# Anyone have a Sulcata tortoise?



## farmchick897 (Jul 2, 2013)

Just got a big (about 60 lbs) sulcata tortoise at an auction and I've read as much as I could google on them but just wanted to see if anyone owns one and if they had any tips? How can you tell if they are good weight? 


Sent from my iPhone using Goat Forum


----------



## ksalvagno (Oct 6, 2009)

Wow! That is interesting. You will have to post a pic.


----------



## farmchick897 (Jul 2, 2013)

Nobody huh? 
Here is a picture 








Sent from my iPhone using Goat Forum


----------



## NyGoatMom (Jan 26, 2013)

Beautiful.....what do you do for it in winter time?


----------



## ksalvagno (Oct 6, 2009)

Really cool! Can't say I want to own one though. How many years do they live?


----------



## farmchick897 (Jul 2, 2013)

I've only had him 3 days and only know what I've read... Winter they need a dry, draft free place with pig heat mat or heat light and they live 100 years?? I let him loose in our yard and he managed to move about 300 feet in which I had to carry him back. It was quite a work out. 


Sent from my iPhone using Goat Forum


----------



## Scottyhorse (Feb 11, 2013)

Might want to check out Arizona Tortoise Compound.
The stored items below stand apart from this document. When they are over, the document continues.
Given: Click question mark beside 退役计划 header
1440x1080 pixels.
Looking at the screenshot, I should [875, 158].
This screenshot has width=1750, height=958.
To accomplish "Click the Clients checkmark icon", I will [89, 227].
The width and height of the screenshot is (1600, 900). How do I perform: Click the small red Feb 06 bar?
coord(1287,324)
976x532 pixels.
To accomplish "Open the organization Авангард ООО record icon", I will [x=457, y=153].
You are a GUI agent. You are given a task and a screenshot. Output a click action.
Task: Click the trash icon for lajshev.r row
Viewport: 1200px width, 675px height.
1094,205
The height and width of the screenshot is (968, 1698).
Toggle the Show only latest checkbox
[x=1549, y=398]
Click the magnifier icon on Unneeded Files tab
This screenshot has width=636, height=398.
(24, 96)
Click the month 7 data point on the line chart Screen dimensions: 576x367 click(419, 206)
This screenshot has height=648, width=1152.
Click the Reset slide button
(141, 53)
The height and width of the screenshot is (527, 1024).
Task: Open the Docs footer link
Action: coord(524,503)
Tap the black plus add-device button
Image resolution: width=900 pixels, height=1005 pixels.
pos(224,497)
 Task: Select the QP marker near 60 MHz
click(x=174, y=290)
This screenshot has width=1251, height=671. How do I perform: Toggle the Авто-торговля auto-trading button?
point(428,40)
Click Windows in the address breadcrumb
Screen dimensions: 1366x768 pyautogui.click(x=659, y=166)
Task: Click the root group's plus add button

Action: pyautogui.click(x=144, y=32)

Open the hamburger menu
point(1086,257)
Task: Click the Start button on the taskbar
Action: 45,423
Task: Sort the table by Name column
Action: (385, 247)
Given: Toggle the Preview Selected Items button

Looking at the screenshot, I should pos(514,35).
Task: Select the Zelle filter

They have some info on their website and then you could always message them on facebook.


----------



## ksalvagno (Oct 6, 2009)

Maybe you can get some sort of wagon to bring him back on.


----------



## farmchick897 (Jul 2, 2013)

Yes a wagon would be great.  


Sent from my iPhone using Goat Forum


----------



## Scottyhorse (Feb 11, 2013)

ksalvagno said:


> Maybe you can get some sort of wagon to bring him back on.


:ROFL: I'd like to get a tortoise at some point, but I doubt my parents would let me. If I do, I will get a breed that doesn't require a wagon to move around! :-D


----------



## DoubleR (Jan 13, 2014)

I have African leapords. Similar. 
Congrats! Tortoises are awesome! Love! Love! Love them!
What are you feeding him or her? Do you know if its a boy or girl?
Provide water at all times. Enough that it can get in and bathe but not drown. Clean the water at least daily as they usually like to do their business in it. 
Btw it looks in great shape from the picture! Smooth shell!!! Someone took good care of it! That's great! I'm jealous!


----------



## DoubleR (Jan 13, 2014)

http://www.tortoiseforum.org Is the best place for info if you can get past some of the know it all rude people there.


----------



## farmchick897 (Jul 2, 2013)

Thanks for the info, I will check out the forum. I was told he is a male and about 15-20 years old. I talked to a couple people who owned that at the auction and answers ranged from tortoise pellets to grasses/pasture for feeding so I plan to give him a large area to graze. I also got answers from they don't need water as they get plenty from food and environment vs soak them once a day. Maybe it depends where you live? I can see people in AZ feeding pellets and soaking but KY is humid and we have plenty of grass and moisture. We named him "Ted". I have offered him lettuce and kale and he hasn't touched it but seems to like grazing and likes the cantaloupe I gave him. 


Sent from my iPhone using Goat Forum


----------



## Guttmuncher (Apr 4, 2014)

I have a couple friends in Texas who have sulcatas. They have their own pen outside and graze all day. They will occasionally offer greens but they usually jump on fruit faster. You probably won't need to offer water in your area but I've always been a better safe than sorry person, so if you have the room for a shallow water bowl, it wouldn't hurt.


Sent from my iPhone using Goat Forum


----------



## farmchick897 (Jul 2, 2013)

He is actually quite entertaining. 
I have seen him drinking from his water dish so he will always have water available to him. 


Sent from my iPhone using Goat Forum


----------



## DoubleR (Jan 13, 2014)

How's your tort doing?


----------



## farmchick897 (Jul 2, 2013)

He was sold, just not the pet for me. 


Sent from my iPhone using Goat Forum


----------



## ksalvagno (Oct 6, 2009)

What happened? What did he do that didn't make him a good pet for you?


----------



## SalteyLove (Jun 18, 2011)

Just saw this for the first time - curious to know what the heck type of auction you can buy a tortoise at?! So interesting! I wouldn't even know where to start around here!


----------



## farmchick897 (Jul 2, 2013)

Exotic animal auctions have all types of animals. Ted no matter what pasture or area I put him in didn't seem content. He always tried to wander to the NE direction and if he came to a fence he would just pace. A lot of times that meant us carrying him back to the barn (which wasn't easy). Other than that it was like owning a very large rock that moved. 


Sent from my iPhone using Goat Forum


----------



## happybleats (Sep 12, 2010)

I would love a huge tort for my back yard....goes well with my great danes lol...

I do have a bearded dragon named Aligator...: )


----------



## farmchick897 (Jul 2, 2013)

If you had caught me on the side of the road trying to clean out the back of my Prius because he pooped all over it and smeared it in. Meanwhile he is traveling just as fast as he can away from my car... I would have gladly gave him to you. 


Sent from my iPhone using Goat Forum


----------



## Kiddskids (Sep 16, 2014)

We have one!!!!! We love her. She is 2 years old and really starting to get big. Ours loves sweet potatoes 


Sent from my iPad using Goat Forum


----------